------ Data shown
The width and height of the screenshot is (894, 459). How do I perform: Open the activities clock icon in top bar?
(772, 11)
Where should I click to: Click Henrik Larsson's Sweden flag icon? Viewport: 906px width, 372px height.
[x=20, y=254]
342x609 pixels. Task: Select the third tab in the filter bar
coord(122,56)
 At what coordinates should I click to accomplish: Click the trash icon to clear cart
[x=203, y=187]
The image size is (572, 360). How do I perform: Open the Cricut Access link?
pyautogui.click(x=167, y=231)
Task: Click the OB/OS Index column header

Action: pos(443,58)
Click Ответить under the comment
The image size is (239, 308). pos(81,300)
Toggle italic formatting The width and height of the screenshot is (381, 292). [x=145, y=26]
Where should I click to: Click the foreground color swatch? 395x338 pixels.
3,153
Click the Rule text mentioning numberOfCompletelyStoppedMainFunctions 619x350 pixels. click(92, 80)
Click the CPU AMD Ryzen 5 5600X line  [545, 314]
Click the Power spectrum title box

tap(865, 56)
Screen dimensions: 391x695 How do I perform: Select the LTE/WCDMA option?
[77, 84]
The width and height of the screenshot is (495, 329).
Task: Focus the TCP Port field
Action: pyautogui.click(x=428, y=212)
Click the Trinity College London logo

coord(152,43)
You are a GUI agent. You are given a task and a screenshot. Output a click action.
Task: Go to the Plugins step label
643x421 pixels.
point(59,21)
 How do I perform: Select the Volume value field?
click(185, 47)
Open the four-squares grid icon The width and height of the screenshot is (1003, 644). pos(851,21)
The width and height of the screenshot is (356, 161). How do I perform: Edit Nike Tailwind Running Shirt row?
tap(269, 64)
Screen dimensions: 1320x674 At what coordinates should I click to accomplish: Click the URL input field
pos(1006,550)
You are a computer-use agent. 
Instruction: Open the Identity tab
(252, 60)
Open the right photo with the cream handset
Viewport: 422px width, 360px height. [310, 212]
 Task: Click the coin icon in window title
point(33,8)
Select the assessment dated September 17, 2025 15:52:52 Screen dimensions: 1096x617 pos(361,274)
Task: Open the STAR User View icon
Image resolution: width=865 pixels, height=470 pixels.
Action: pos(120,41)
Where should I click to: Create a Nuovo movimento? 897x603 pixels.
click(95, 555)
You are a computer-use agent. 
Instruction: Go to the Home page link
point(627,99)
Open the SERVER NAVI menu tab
------------
* What is needed
The material is to be written out again in full, with no word altered.

* Solution for this exercise
The width and height of the screenshot is (894, 459). How do I perform: Open the activities clock icon in top bar?
(772, 11)
Where should I click to: Click Henrik Larsson's Sweden flag icon? Viewport: 906px width, 372px height.
[x=20, y=254]
342x609 pixels. Task: Select the third tab in the filter bar
coord(122,56)
 At what coordinates should I click to accomplish: Click the trash icon to clear cart
[x=203, y=187]
The image size is (572, 360). How do I perform: Open the Cricut Access link?
pyautogui.click(x=167, y=231)
Task: Click the OB/OS Index column header

Action: pos(443,58)
Click Ответить under the comment
The image size is (239, 308). pos(81,300)
Toggle italic formatting The width and height of the screenshot is (381, 292). [x=145, y=26]
Where should I click to: Click the foreground color swatch? 395x338 pixels.
3,153
Click the Rule text mentioning numberOfCompletelyStoppedMainFunctions 619x350 pixels. click(92, 80)
Click the CPU AMD Ryzen 5 5600X line  [545, 314]
Click the Power spectrum title box

tap(865, 56)
Screen dimensions: 391x695 How do I perform: Select the LTE/WCDMA option?
[77, 84]
The width and height of the screenshot is (495, 329).
Task: Focus the TCP Port field
Action: pyautogui.click(x=428, y=212)
Click the Trinity College London logo

coord(152,43)
You are a GUI agent. You are given a task and a screenshot. Output a click action.
Task: Go to the Plugins step label
643x421 pixels.
point(59,21)
 How do I perform: Select the Volume value field?
click(185, 47)
Open the four-squares grid icon The width and height of the screenshot is (1003, 644). pos(851,21)
The width and height of the screenshot is (356, 161). How do I perform: Edit Nike Tailwind Running Shirt row?
tap(269, 64)
Screen dimensions: 1320x674 At what coordinates should I click to accomplish: Click the URL input field
pos(1006,550)
You are a computer-use agent. 
Instruction: Open the Identity tab
(252, 60)
Open the right photo with the cream handset
Viewport: 422px width, 360px height. [310, 212]
 Task: Click the coin icon in window title
point(33,8)
Select the assessment dated September 17, 2025 15:52:52 Screen dimensions: 1096x617 pos(361,274)
Task: Open the STAR User View icon
Image resolution: width=865 pixels, height=470 pixels.
Action: pos(120,41)
Where should I click to: Create a Nuovo movimento? 897x603 pixels.
click(95, 555)
You are a computer-use agent. 
Instruction: Go to the Home page link
point(627,99)
Open the SERVER NAVI menu tab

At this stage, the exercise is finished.